Experimental Example 2: Measurement of electrochemical performance characteristics of the synthesized MHPC material

The electrochemical properties of 100MHPC-1, 100MHPC-2, 100MHPC-3, and 100MHPC-4 were obtained using both a three-electrode and a symmetric two-electrode (e.g., a full-cell). measured. Before demonstrating the fuel cell, the electrochemical properties of the three-electrode synthesized MHPC were first tested to confirm the optimal state for a practical energy storage device.

To prepare a working electrode, 1 mg of each MHPC material was mixed with 1 ml of double distilled water, and then ultrasonicated for 5 minutes to sufficiently disperse the mixture. Thereafter, 5 μg of each solution was dropped on the surface of a cleaned glassy carbon electrode (GCE) having a diameter of 3 mm, and then dried at room temperature. At this time, a mercury/mercury oxide (Hg/HgO) electrode was used as the reference electrode, and a platinum (Pt) wire was used as the counter electrode. The electrolyte solution was 6.0 M A KOH solution (solvent: water) was used.
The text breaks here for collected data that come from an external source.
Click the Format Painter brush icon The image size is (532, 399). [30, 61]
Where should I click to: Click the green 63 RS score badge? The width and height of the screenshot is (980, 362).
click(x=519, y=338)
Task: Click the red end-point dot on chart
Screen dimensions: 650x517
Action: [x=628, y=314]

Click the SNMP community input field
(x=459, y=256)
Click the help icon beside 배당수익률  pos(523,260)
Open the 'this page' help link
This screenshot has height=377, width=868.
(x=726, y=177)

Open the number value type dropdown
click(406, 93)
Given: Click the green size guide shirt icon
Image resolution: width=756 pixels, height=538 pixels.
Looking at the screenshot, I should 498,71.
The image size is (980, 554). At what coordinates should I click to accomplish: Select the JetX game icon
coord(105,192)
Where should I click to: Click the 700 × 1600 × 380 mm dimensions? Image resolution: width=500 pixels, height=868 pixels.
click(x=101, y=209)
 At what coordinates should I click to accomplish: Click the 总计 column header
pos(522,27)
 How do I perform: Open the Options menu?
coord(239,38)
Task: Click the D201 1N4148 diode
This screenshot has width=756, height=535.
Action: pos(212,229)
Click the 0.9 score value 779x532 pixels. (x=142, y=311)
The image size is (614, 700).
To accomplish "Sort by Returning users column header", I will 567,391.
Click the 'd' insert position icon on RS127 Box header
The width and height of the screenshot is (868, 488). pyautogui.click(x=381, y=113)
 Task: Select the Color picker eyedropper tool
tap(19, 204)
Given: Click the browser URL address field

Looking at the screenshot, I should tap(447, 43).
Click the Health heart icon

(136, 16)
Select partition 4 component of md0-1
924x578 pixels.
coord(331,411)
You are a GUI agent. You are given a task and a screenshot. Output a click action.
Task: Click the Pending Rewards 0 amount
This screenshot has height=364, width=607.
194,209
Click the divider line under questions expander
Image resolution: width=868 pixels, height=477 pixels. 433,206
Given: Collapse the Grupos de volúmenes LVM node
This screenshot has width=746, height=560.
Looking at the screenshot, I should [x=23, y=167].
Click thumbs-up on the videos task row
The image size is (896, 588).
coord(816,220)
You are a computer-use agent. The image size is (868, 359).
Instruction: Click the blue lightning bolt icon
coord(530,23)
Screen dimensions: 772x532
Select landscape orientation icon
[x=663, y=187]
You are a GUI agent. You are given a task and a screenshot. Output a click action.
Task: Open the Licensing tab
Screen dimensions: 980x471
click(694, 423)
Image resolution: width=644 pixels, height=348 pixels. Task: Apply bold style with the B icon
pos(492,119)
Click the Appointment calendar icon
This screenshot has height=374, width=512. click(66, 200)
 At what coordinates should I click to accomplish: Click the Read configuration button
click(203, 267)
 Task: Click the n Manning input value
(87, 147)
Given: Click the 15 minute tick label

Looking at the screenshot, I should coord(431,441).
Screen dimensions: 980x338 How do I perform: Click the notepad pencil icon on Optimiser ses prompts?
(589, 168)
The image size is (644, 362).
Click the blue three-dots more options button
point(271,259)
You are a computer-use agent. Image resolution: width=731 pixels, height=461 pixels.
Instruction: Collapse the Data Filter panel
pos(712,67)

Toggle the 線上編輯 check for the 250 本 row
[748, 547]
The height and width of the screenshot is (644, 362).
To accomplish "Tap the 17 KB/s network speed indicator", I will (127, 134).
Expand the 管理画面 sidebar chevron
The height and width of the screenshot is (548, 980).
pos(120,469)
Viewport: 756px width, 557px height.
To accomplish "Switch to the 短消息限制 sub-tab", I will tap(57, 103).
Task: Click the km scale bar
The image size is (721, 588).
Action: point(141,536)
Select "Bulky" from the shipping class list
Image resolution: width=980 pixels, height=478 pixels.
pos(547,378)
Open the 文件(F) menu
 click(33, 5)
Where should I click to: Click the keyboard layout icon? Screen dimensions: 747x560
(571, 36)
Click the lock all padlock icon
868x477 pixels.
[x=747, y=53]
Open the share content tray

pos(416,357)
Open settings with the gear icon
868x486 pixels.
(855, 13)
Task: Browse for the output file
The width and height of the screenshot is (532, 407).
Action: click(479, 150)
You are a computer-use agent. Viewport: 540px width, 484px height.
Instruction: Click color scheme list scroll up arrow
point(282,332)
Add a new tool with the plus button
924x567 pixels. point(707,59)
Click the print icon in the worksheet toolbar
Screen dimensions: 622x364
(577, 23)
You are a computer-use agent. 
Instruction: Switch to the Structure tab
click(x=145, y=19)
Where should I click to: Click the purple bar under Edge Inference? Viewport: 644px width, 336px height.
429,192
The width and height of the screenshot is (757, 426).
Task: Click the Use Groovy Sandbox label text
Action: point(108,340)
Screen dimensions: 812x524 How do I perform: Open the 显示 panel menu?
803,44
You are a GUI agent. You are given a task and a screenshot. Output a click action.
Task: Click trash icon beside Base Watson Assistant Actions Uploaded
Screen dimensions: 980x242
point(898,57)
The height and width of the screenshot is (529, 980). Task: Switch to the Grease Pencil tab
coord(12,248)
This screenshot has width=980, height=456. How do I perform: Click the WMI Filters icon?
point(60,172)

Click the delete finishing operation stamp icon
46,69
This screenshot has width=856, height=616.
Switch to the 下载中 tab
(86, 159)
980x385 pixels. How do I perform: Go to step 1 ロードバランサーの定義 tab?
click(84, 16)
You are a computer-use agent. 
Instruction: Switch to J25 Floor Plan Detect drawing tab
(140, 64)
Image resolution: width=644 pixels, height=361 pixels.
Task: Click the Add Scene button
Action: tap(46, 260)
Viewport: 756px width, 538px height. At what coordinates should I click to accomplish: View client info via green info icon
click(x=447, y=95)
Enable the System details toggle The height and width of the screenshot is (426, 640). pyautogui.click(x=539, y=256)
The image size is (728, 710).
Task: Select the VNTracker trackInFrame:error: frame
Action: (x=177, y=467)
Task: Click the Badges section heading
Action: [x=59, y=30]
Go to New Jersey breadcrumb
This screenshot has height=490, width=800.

The electrochemical properties of 100MHPC-1, 100MHPC-2, 100MHPC-3, and 100MHPC-4) were measured in the form of three electrodes in the potential range of -1.0 - 0.0 V (vs. Hg/HgO) using 6.0 M KOH electrolyte solution. measured (see Fig. 10a). Each sample was measured for cyclic voltammetry (CV) and galvanostatic charge-discharge (GCD) using an electrochemical workstation (CHI660, CH Instruments). Each sample exhibits a typical capacitive curve of almost rectangular shape in CV measurement with the scan rate fixed at 50 mV·s ^-1 (see Fig. 10a). The constant current charge/discharge method curve measured at a current density of 1 A·g ^-1 also confirmed a symmetrical triangular shape showing capacitive characteristics. In addition, the specific capacitance of each sample was measured at a current density of 1 - 100 A·g ⁻¹ , indicating a strong correlation with the specific surface area (see Fig. 10c). At a low current density of 1 A·g ⁻¹ , the specific capacitances of 100MHPC-1, 100MHPC-2, 100MHPC3, and 100MHPC-4 were measured to be 211.8, 242.0, 318.0, and 285.1 F·g ⁻¹ , respectively. This can be converted to area-normalized specific capacitances of 15.0, 17.1, 22.5, and 20.2 mF·cm ^-1 . On the other hand, since the electrical conductivity by the graphite structure plays an important role in maintaining the specific capacitance, the retention ratio increases due to the increase in the content of graphitic carbon (CC bonds, sp ² ). Referring to FIG. 10D, at a current density of 100 A·g ^-1 , the specific capacitance retention ratios of 100MHPC-1, 100MHPC-2, 100MHPC-3, and 100MHPC-4 were 45.8%, 63.6%, 66.7%, and 48.1%, respectively. % was confirmed. This is consistent with the Raman and XPS spectra. Based on this, it was confirmed that 100MHPC-3 has the best electrical and structural properties for EDLC applications. 10E shows CV curves measured for 100MHPC-3 at various scan rates from 10 to 200 mV·s ^-1 . Since its optimal structure has high electrical conductivity and specific surface area, a near-rectangular CV curve can be obtained at the highest scan rate of 200 mV·s ^-1 . The GCD curves of the samples in the range of current densities of 1 - 10 A g ^-1 show an ideal symmetric triangular shape during measurement, and no voltage drop is observed even at the highest current density of 10 A g ^-1 . did not (see Fig. 10f).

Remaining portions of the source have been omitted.